Mobile Suit Gundam Thunderbolt vol. 6

It seems like mangaka Yasuo Ohtagaki finally got around to watching “Memento” before he sat down to create this volume-length story.  I say this because the first half of vol. 6 has the same gimmick as that classic film: a story told in reverse. Things start out with Bianca, one of the veteran mobile suit pilots on the Spartan, in a tough position against Zeon forces on the Antarctic tundra while the narrative unspools in reverse to show us how they wound up at this point.  This approach works well enough, but there’s no getting around the fact that it’s pure gimmickry. There’s no reason this story had to be told in reverse as the gains from telling the story in this way — some suspense over Bianca’s fate, amusement from seeing an obviously doomed crew member die before you realize she was just a redshirt — feel pretty negligible overall.  Ohtagaki could’ve told the story in the first half normally and I can’t imagine my overall reaction towards it changing all that much.

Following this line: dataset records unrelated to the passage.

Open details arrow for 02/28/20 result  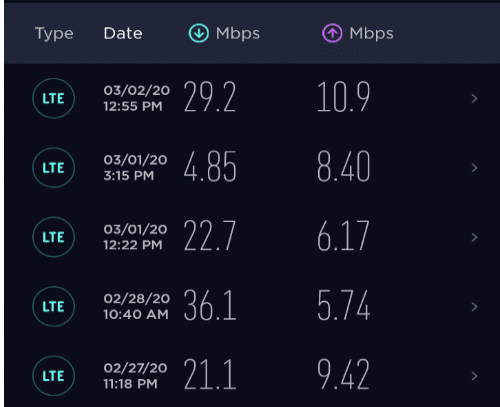[474, 306]
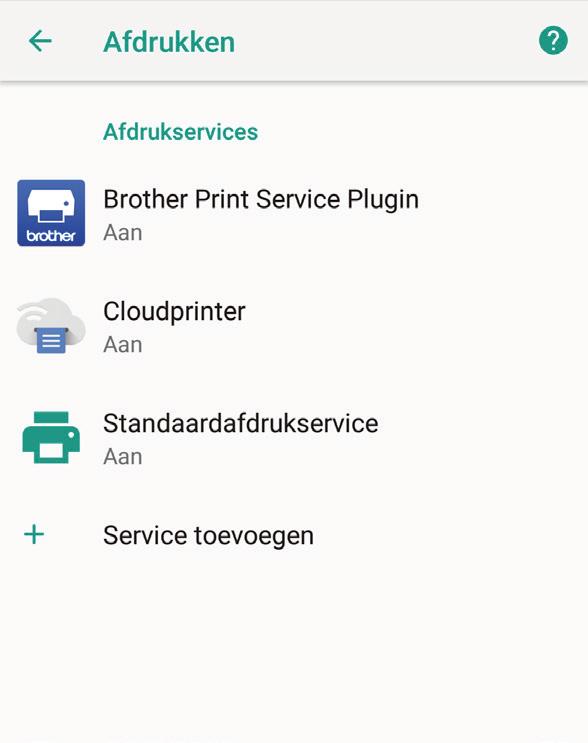Open the help question mark icon
588x743 pixels.
[x=553, y=41]
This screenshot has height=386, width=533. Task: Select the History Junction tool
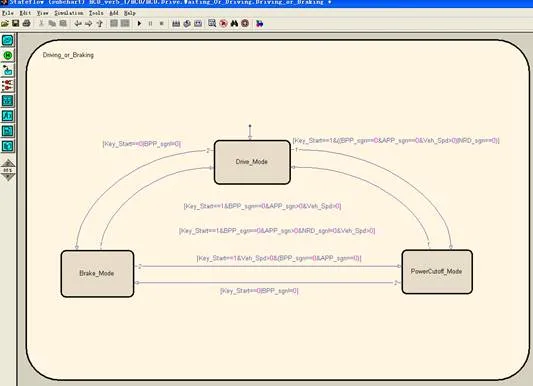[x=7, y=55]
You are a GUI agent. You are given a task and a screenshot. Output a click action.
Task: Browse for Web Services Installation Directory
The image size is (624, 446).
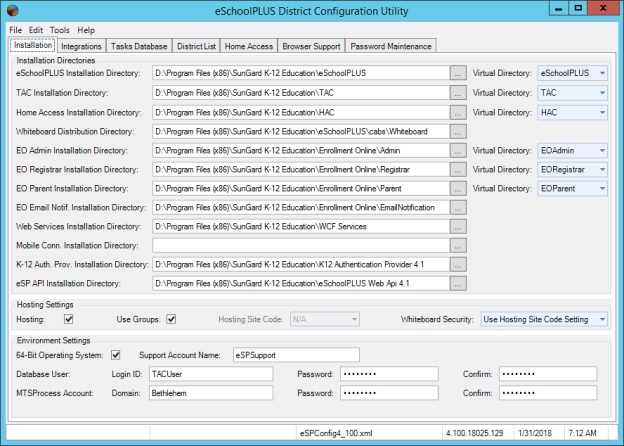458,226
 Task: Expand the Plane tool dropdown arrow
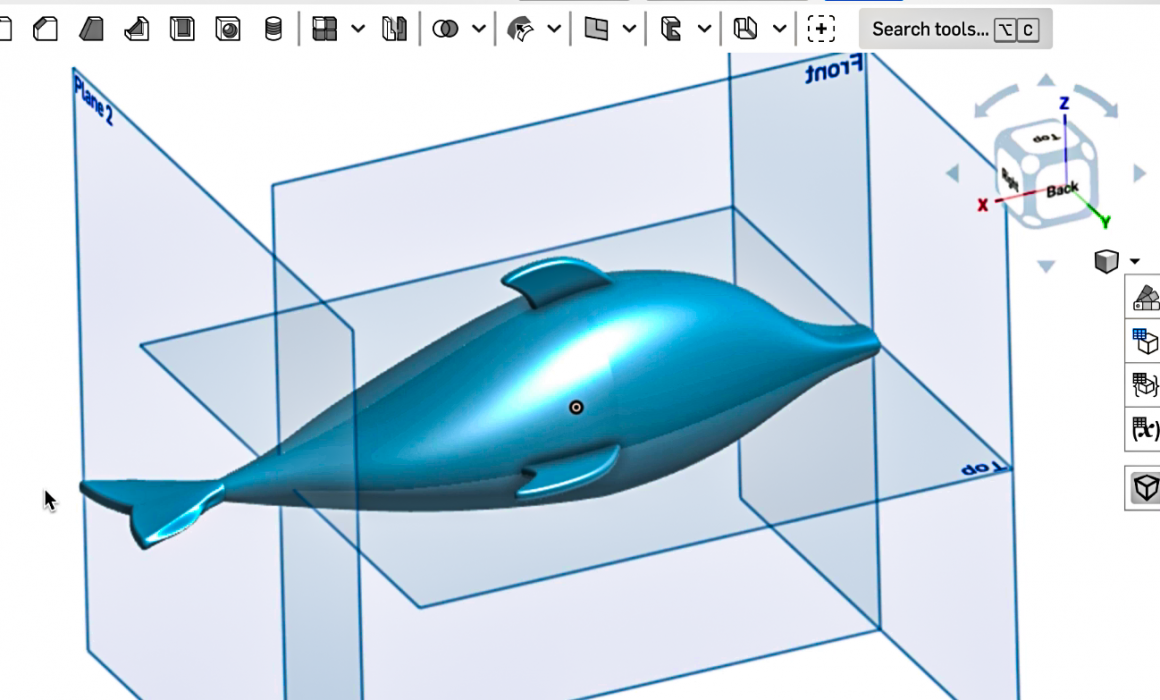click(x=629, y=29)
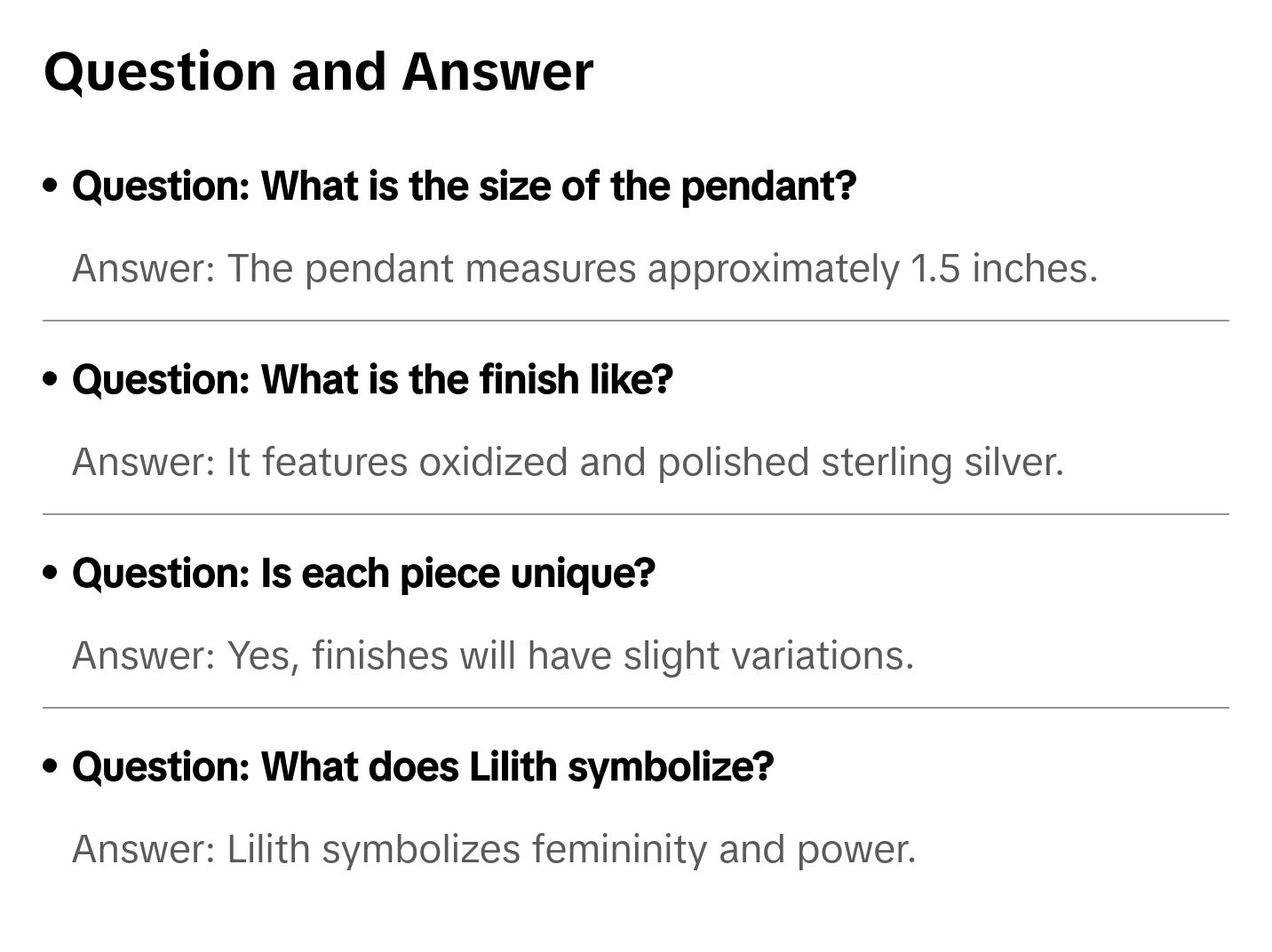Viewport: 1272px width, 952px height.
Task: Click the bullet beside the pendant size question
Action: (x=51, y=186)
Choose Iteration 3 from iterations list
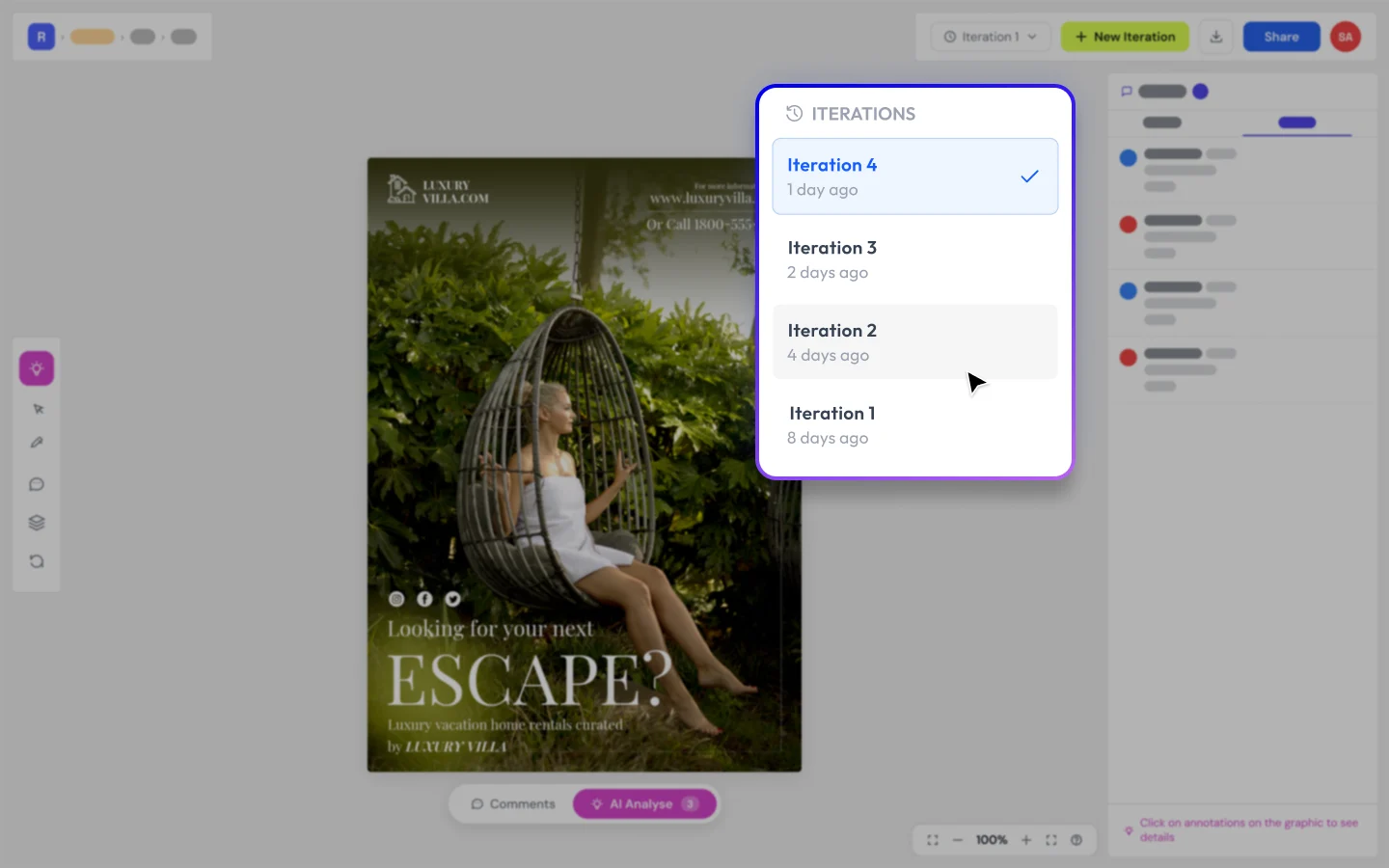Viewport: 1389px width, 868px height. pyautogui.click(x=915, y=259)
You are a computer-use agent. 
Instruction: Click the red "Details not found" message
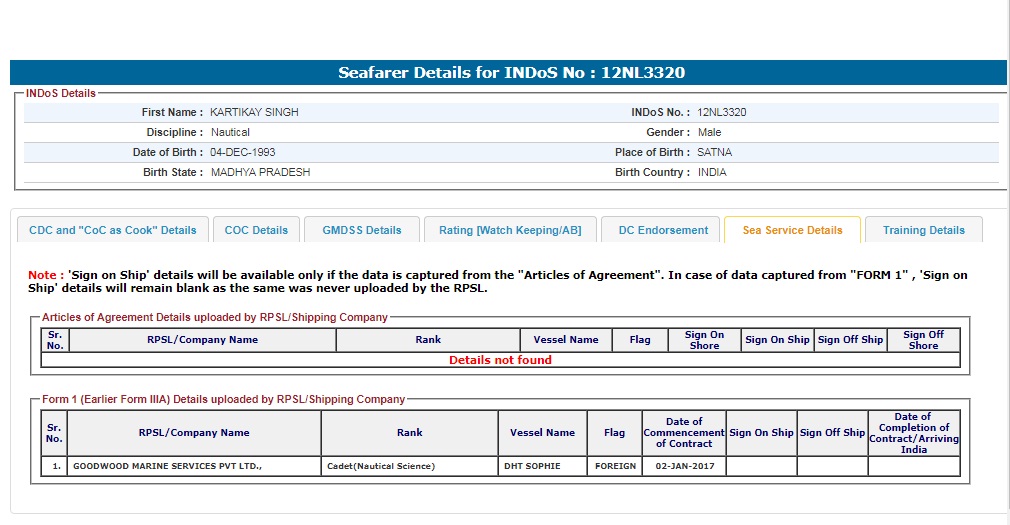pyautogui.click(x=500, y=360)
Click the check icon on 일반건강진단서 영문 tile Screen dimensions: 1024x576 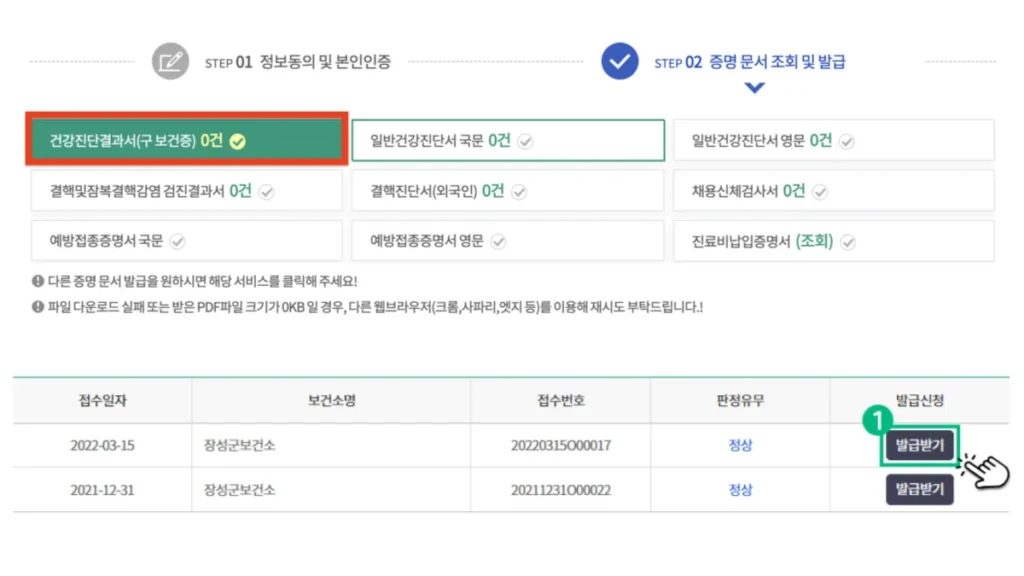tap(847, 141)
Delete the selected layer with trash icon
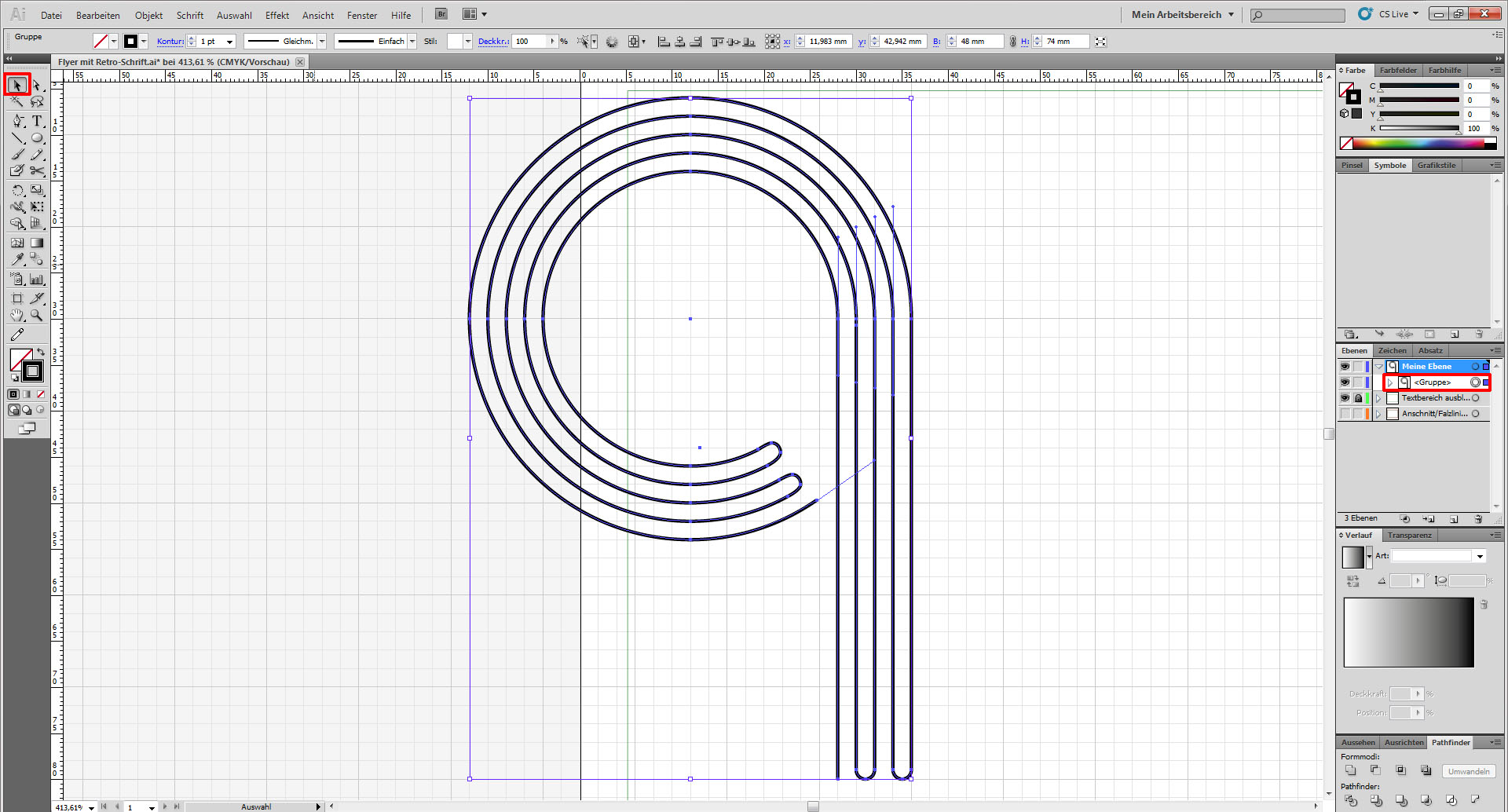 click(x=1478, y=519)
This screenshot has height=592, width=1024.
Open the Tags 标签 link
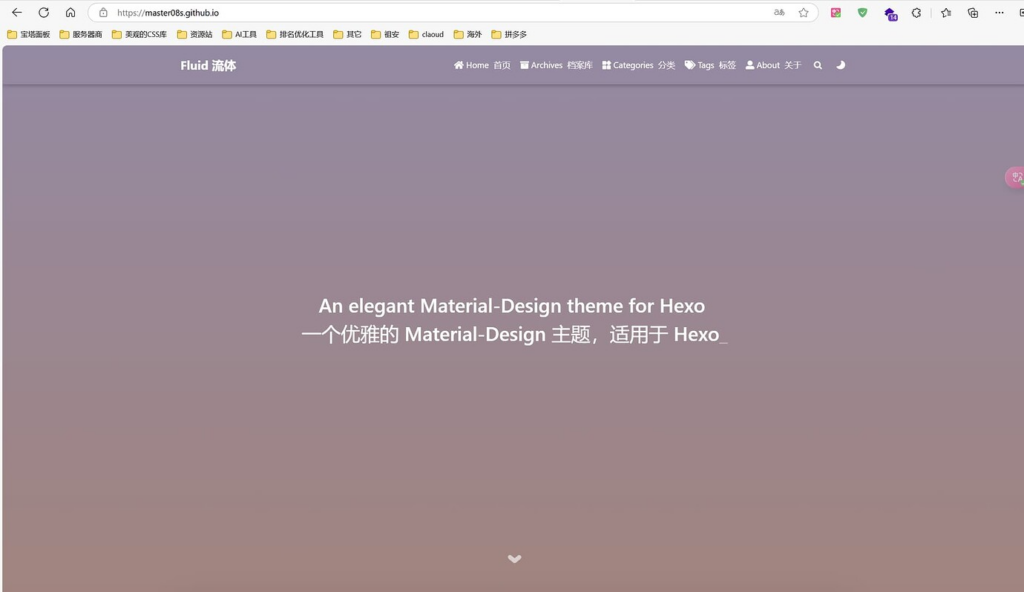pyautogui.click(x=712, y=65)
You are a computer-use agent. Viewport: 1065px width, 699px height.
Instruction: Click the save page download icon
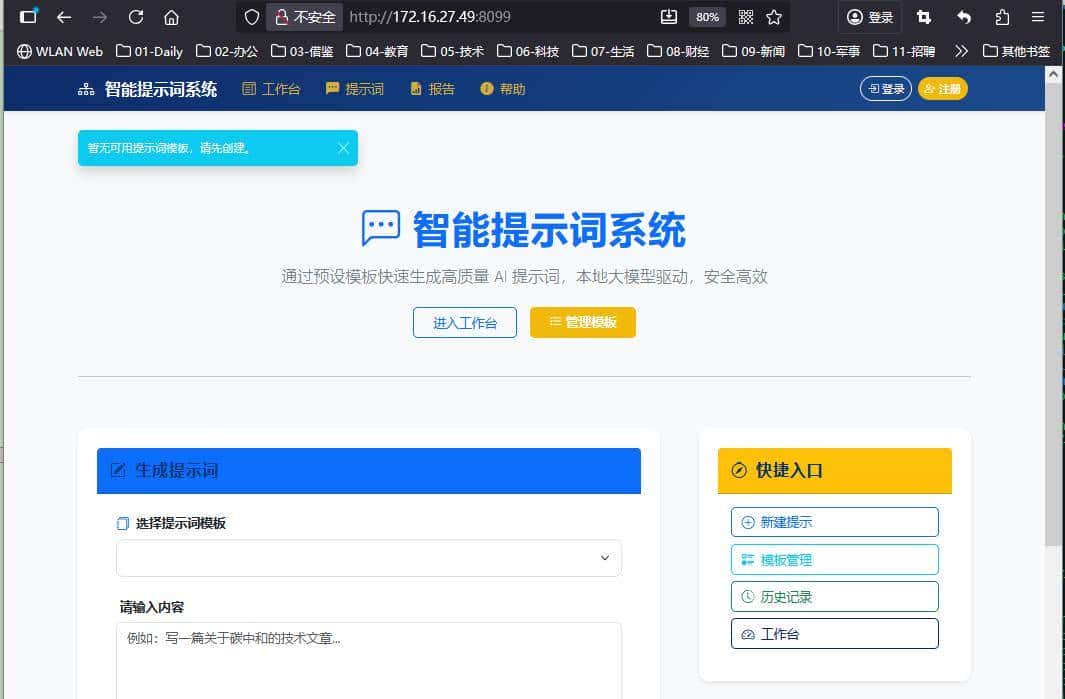coord(669,16)
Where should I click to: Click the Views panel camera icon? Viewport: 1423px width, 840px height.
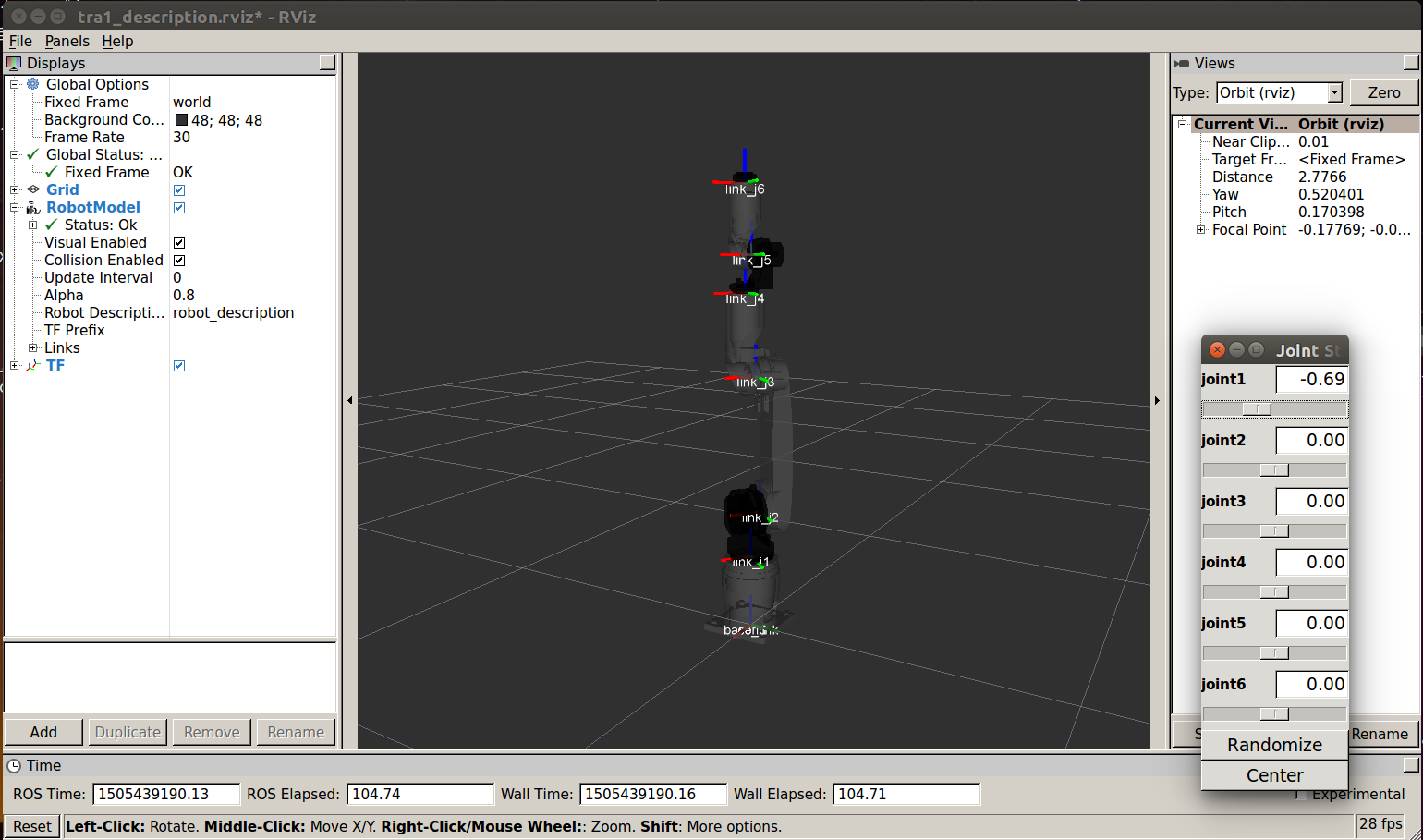coord(1182,64)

That the narrative approach to the first half is just a gimmick is also reinforced by the fact that normal service is resumed once Io shows up in his Gundam and takes the fight to Zeon’s undersea forces.  It’s a tense, well-executed battle in which one of this title’s erstwhile protagonists demonstrates some ingenious quick-thinking to survive the conflict and its aftermath. All without any kind of gimmickry.  Then you reach the end of the volume and realize that the only details meaningful to the overall plot of this current storyline have been saved for last. So maybe the reverse-storytelling gimmick does help distract from the fact that you’ve just read a volume of (well-executed) filler.  When the series is over with, vol. 6 will most likely be remembered as “The One Where the First Half Was Told in Reverse.” Let’s hope future volumes wind up being a bit more memorable than that.